Source material Block Start

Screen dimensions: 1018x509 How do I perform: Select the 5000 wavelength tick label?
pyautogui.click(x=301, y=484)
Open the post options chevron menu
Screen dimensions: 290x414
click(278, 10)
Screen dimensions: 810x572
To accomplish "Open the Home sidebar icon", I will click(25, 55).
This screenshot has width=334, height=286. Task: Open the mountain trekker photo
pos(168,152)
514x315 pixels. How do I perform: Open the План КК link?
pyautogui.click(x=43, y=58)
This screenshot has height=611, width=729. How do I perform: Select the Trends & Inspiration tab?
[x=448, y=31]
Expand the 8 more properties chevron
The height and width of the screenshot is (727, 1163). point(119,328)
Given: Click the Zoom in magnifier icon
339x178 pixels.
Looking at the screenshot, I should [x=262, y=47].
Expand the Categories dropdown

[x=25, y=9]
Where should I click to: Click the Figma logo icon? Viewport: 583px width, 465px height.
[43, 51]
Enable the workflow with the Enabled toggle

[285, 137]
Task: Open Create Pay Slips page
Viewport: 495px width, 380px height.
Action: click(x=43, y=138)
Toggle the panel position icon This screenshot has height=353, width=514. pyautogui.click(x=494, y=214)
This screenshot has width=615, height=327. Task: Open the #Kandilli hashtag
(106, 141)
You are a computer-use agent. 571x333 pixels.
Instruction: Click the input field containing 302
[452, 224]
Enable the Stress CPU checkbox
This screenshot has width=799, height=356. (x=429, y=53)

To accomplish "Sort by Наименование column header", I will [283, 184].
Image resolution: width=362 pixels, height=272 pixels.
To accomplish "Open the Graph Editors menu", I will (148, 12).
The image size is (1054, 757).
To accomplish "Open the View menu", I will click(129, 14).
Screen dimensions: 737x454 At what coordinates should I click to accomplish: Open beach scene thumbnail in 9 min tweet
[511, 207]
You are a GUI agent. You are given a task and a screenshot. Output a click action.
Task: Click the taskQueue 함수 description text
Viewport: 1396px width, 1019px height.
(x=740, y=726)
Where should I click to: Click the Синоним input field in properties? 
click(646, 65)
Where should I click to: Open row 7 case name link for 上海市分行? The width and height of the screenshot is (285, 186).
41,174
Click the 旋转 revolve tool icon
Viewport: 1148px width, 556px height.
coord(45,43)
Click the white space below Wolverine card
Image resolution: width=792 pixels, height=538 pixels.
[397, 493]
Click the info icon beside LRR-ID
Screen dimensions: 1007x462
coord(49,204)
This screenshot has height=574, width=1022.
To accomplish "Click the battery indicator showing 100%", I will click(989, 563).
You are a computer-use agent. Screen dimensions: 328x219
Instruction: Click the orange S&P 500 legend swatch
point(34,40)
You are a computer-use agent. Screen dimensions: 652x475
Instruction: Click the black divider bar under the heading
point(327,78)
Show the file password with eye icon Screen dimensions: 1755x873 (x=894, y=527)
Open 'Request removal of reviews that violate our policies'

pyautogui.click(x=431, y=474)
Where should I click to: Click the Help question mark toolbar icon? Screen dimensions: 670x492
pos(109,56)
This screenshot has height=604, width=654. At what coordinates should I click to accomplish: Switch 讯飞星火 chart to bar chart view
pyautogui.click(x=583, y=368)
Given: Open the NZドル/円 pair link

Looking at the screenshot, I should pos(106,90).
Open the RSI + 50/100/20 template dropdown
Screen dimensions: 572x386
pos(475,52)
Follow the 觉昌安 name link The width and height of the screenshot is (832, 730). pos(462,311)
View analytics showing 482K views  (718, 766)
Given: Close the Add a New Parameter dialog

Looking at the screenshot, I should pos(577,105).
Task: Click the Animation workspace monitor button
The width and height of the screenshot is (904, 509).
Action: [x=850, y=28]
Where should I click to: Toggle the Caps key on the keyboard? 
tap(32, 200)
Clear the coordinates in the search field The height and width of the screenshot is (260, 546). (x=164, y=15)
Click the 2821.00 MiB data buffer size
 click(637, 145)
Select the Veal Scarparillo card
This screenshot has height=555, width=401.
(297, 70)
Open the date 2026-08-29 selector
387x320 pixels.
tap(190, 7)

Source material Block End

(Instructions to follow) Lines from the top of the entries above to the line that contains "Task: Click the taskQueue 함수 description text" should be set down exactly, please, with both ends kept and nothing added.

(Result for this exercise)
Screen dimensions: 1018x509 How do I perform: Select the 5000 wavelength tick label?
pyautogui.click(x=301, y=484)
Open the post options chevron menu
Screen dimensions: 290x414
click(278, 10)
Screen dimensions: 810x572
To accomplish "Open the Home sidebar icon", I will click(25, 55).
This screenshot has width=334, height=286. Task: Open the mountain trekker photo
pos(168,152)
514x315 pixels. How do I perform: Open the План КК link?
pyautogui.click(x=43, y=58)
This screenshot has height=611, width=729. How do I perform: Select the Trends & Inspiration tab?
[x=448, y=31]
Expand the 8 more properties chevron
The height and width of the screenshot is (727, 1163). point(119,328)
Given: Click the Zoom in magnifier icon
339x178 pixels.
Looking at the screenshot, I should [x=262, y=47].
Expand the Categories dropdown

[x=25, y=9]
Where should I click to: Click the Figma logo icon? Viewport: 583px width, 465px height.
[43, 51]
Enable the workflow with the Enabled toggle

[285, 137]
Task: Open Create Pay Slips page
Viewport: 495px width, 380px height.
Action: click(x=43, y=138)
Toggle the panel position icon This screenshot has height=353, width=514. pyautogui.click(x=494, y=214)
This screenshot has width=615, height=327. Task: Open the #Kandilli hashtag
(106, 141)
You are a computer-use agent. 571x333 pixels.
Instruction: Click the input field containing 302
[452, 224]
Enable the Stress CPU checkbox
This screenshot has width=799, height=356. (x=429, y=53)

To accomplish "Sort by Наименование column header", I will [283, 184].
Image resolution: width=362 pixels, height=272 pixels.
To accomplish "Open the Graph Editors menu", I will (148, 12).
The image size is (1054, 757).
To accomplish "Open the View menu", I will click(129, 14).
Screen dimensions: 737x454 At what coordinates should I click to accomplish: Open beach scene thumbnail in 9 min tweet
[511, 207]
You are a GUI agent. You are given a task and a screenshot. Output a click action.
Task: Click the taskQueue 함수 description text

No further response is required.